The structure of the underlying network of a system reveals its ability to survive to random failures and coordinated attacks. Knowing which and how many nodes can be removed until the network completely fragments into small pieces is of great importance (Barabási, 2016). In this paper, we present a robustness analysis (Barabási, 2016; Callaway et al., 2000) on Brazilian mobility networks, motivated by the challenge of the COVID-19 pandemic and the seek for proper containment strategies. We propose strategies to identify which regions should be isolated first, their impact on people mobility, and how they compare to the so-called reactive strategy, which consists of isolating regions ordered by the date the first case of COVID-19 appeared.

We effectively damage the network structure through different strategies by systematically removing the cities (or states) that have more impact on mobility. Within the context of robustness analysis, a failure is the random removal of a node, and a targeted attack is the removal of a node based on a specific strategy.

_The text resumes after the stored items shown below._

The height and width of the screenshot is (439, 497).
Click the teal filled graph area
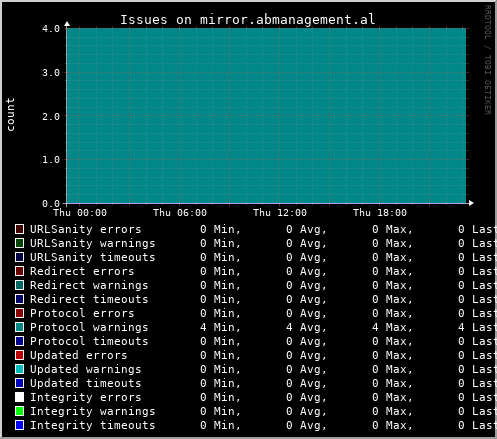(x=266, y=116)
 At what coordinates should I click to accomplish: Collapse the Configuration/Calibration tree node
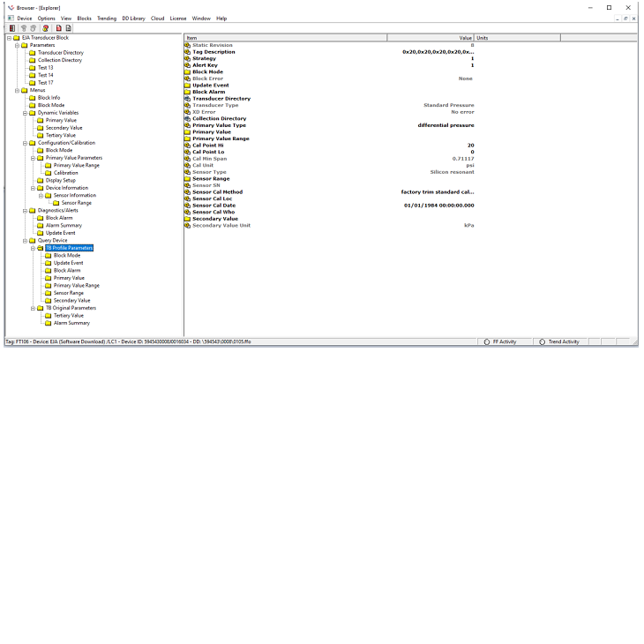25,143
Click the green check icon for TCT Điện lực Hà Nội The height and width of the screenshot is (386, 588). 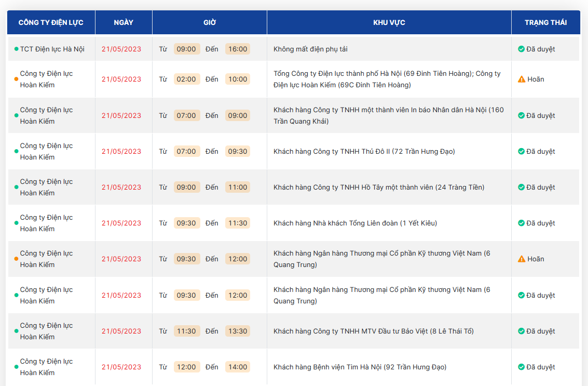(521, 49)
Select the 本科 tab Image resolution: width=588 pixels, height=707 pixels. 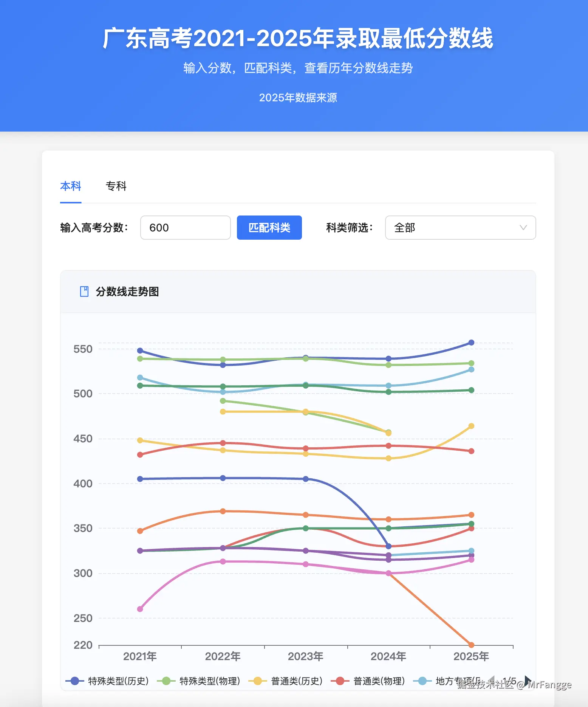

The local initiatives are here modeled as random failures because there is no central/global orchestration. It is possible that some cities (states) start to care about an epidemic before the others and/or before the country itself, either because their mayors (governors) have more political influence than the others, or due to local popular pressure. In both cases, the outcome for the city (state) is likely to diverge from the announced measures for the country at the federal level. Contrarily, the cooperation between cities, states, and the federal government characterize the targeted attacks, so that a federal level scheme guides the isolation process.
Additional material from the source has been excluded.